Isto porque “os discursos anti-imigração ganharam alguma força durante essas eleições” e, no contexto europeu, a “implementação de políticas mais restritivas aos direitos dos imigrantes é uma tendência”.

A questão das migrações foi um dos temas de campanha e mais divisivos. Uma situação agravada pelas centenas de milhares de processos pendentes respeitantes a pedidos de manifestação de interesse, renovação de vistos, reagrupamento familiar ou processos de cidadania.

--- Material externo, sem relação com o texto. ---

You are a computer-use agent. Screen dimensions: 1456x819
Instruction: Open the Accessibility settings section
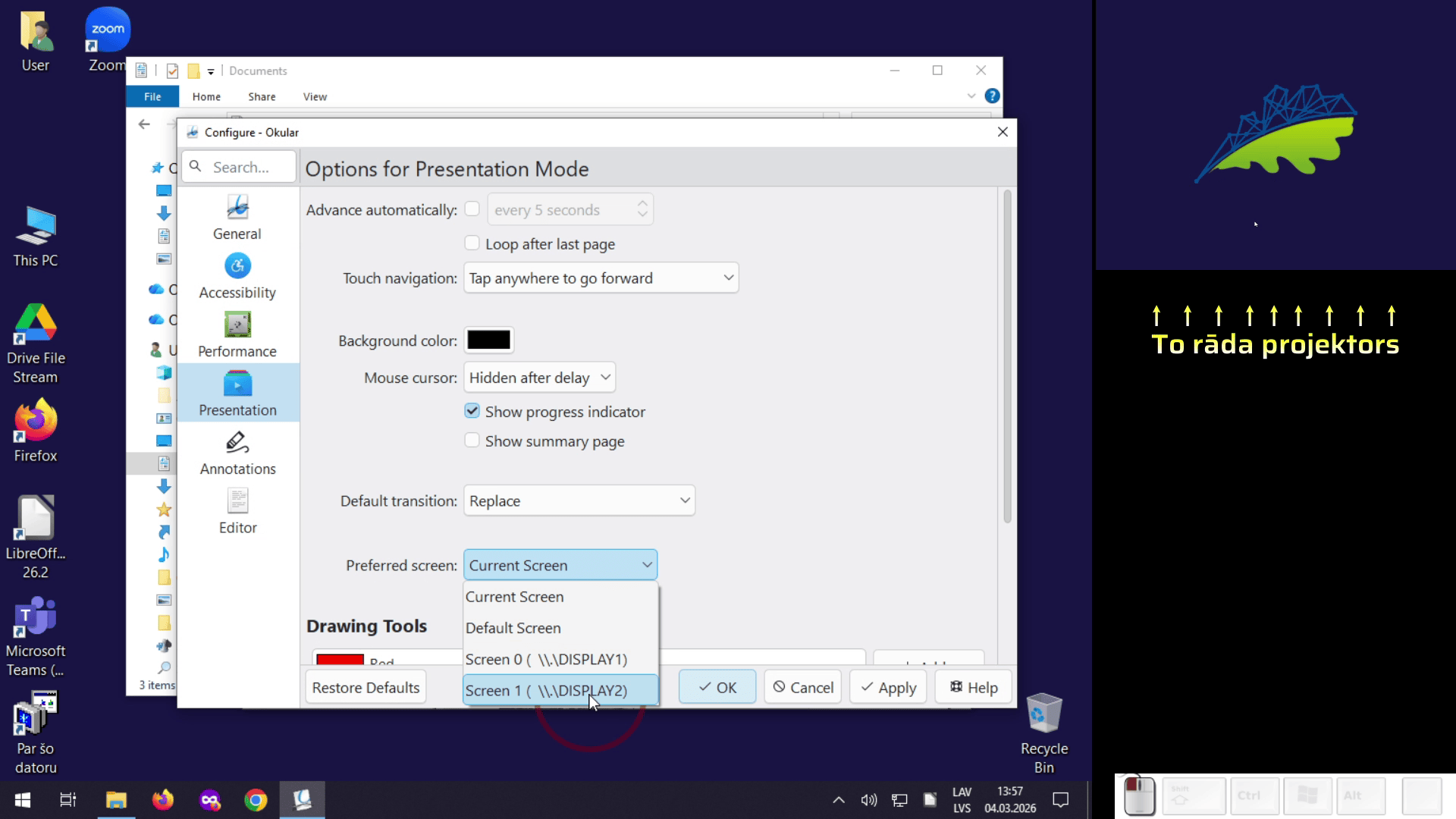(x=237, y=276)
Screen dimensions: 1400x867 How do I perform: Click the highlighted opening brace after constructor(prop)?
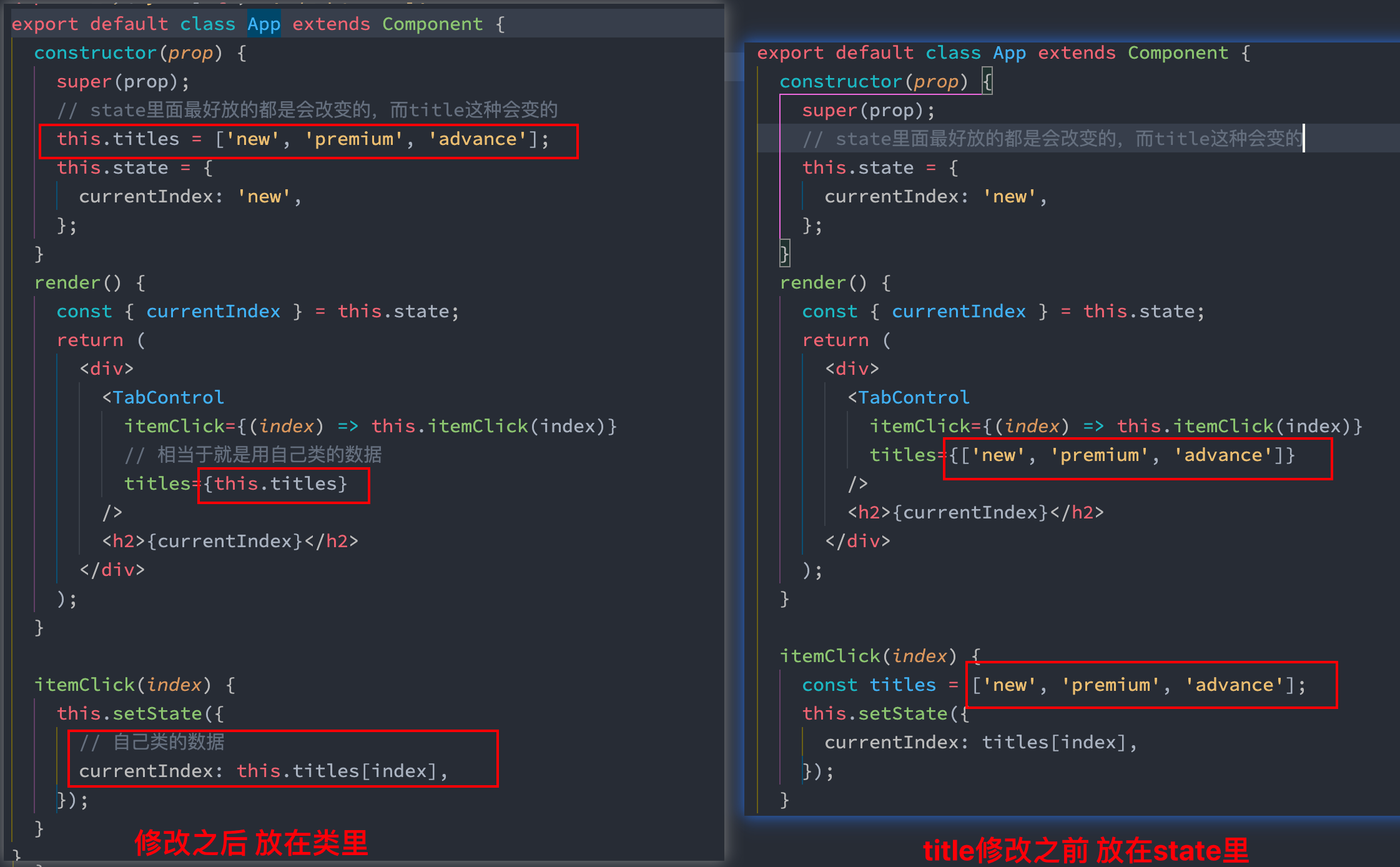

O governo socialista extinguiu o Serviço de Estrangeiros e Fronteiras no final de outubro e transferiu a avaliação e regularização dos casos na nova Agência para a Integração, Migrações e Asilo (AIMA), um processo criticado por muitos partidos e pelos imigrantes que se queixam de mais atrasos no tratamento dos seus casos.

Imigrantes nas ruas

As associações de imigrantes estão preocupadas com o aumento do discurso xenófobo em Portugal, pedem uma resposta mais rápida dos serviços públicos e avisam que novos protestos podem ocorrer, e para o próximo dia 27 já está prometida uma nova ação na delegação do Porto.

“Todos os dias somos chamados por causa dos problemas dos serviços”, afirmou o líder da Associação de Apoio a Imigrantes e Refugiados em Portugal, Amadou Diallo.

Imigrantes a dormirem nas ruas é um cenário cada vez mais frequente, admitiu Amadou Diallo, dando o exemplo de duas dezenas de senegaleses que chegaram há poucos dias a Lisboa e montaram uma grande tenda junto à sede do antigo Alto Comissariado para as Migrações.

“Ninguém fala com as associações, sentimos que as coisas estão a mudar em Portugal e que os imigrantes começam a ser criticados, quando a culpa é de quem não trata dos papéis”, acrescentou Diallo.

Posição semelhante tem Alam Kazoi, dirigente da Comunidade Bangladesh do Porto. “Os imigrantes estão muito preocupados. Portugal foi um país acolhedor, nenhum país da Europa facilitou tanto como Portugal no acolhimento”, mas “agora há um discurso anti-imigrantes”.

“Há uma parte de portugueses que está preocupada com os imigrantes”, porque “a questão da habitação, os preços, são problemas que preocupam as pessoas”, acrescentou o dirigente.

Por outro lado, os imigrantes que chegam a Portugal já não têm a mesma facilidade em obter emprego como no passado. “Agora as coisas estão mais difíceis”, reconhece.

As eleições mostraram que “Portugal começa a olhar para os imigrantes com outros olhos”, pelo que Alam Kazoi espera que as “regras comecem a ser mais apertadas”, num futuro próximo.

A diretora da Obra Católica Portuguesa de Migrações, Eugénia Quaresma, espera que o futuro governo tenha “uma grande capacidade de diálogo, de auscultar quem está no terreno e de construir consensos num assunto que é facilmente politizado, mas que não pode ser”.

“As pessoas têm o direito a emigrar e a não emigrar” e as políticas públicas exigem uma “grande articulação” para responder às necessidades concretas dos cidadãos.

“Não podemos cair no erro fácil de colocar o imigrante como um bode expiatório”, acrescentou Eduarda Quaresma.